- Saved entries:
--
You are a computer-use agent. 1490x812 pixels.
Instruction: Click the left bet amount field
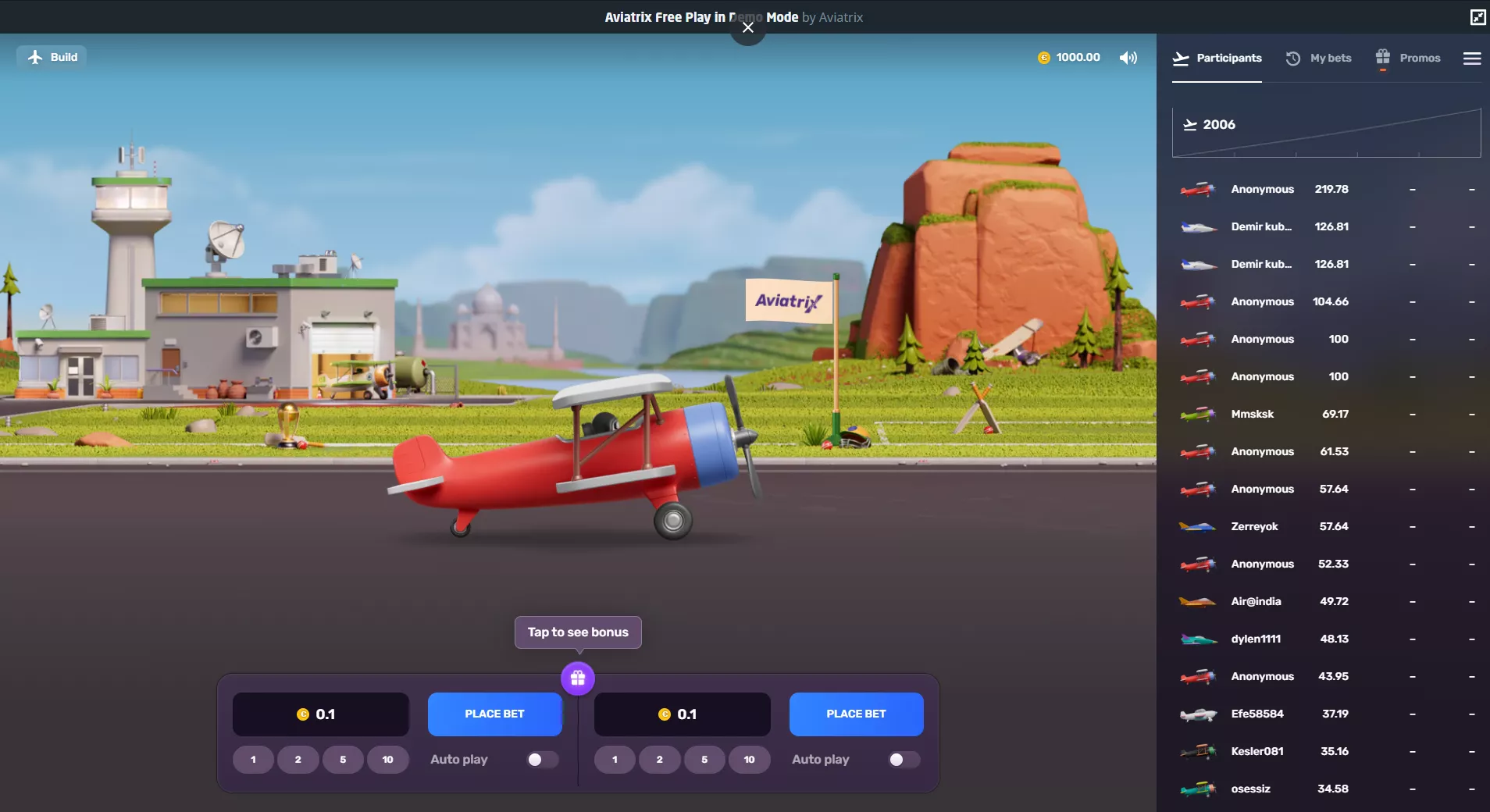(320, 713)
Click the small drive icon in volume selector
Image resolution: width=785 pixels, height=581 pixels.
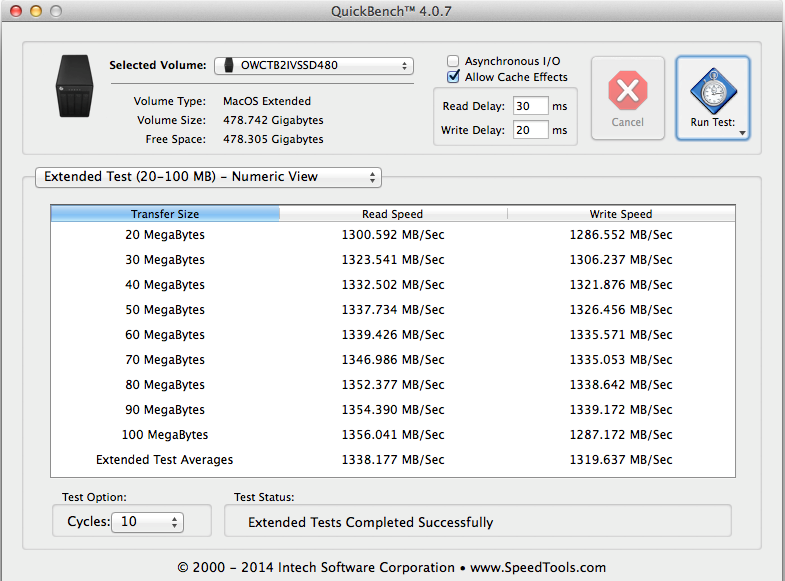tap(227, 66)
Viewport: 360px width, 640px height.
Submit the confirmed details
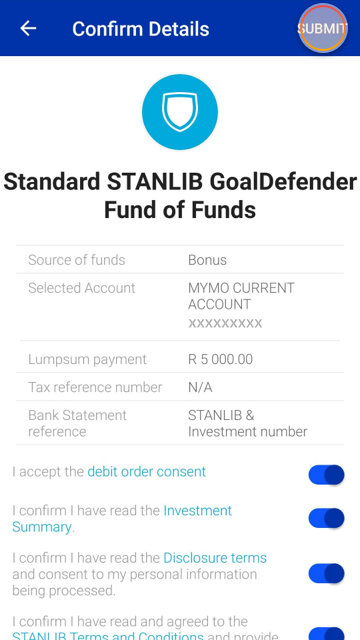point(323,29)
--
- GIVEN REQUEST: Update the saved entries above by replacing "Click" with "Select" wherever it appears, keeping everything else in the lines unchanged. Leave the pictures out of your answer.

- TASK RESPONSE:
You are a computer-use agent. 1490x812 pixels.
Instruction: Select the left bet amount field
(320, 713)
Select the small drive icon in volume selector
Image resolution: width=785 pixels, height=581 pixels.
tap(227, 66)
Viewport: 360px width, 640px height.
Submit the confirmed details
point(323,29)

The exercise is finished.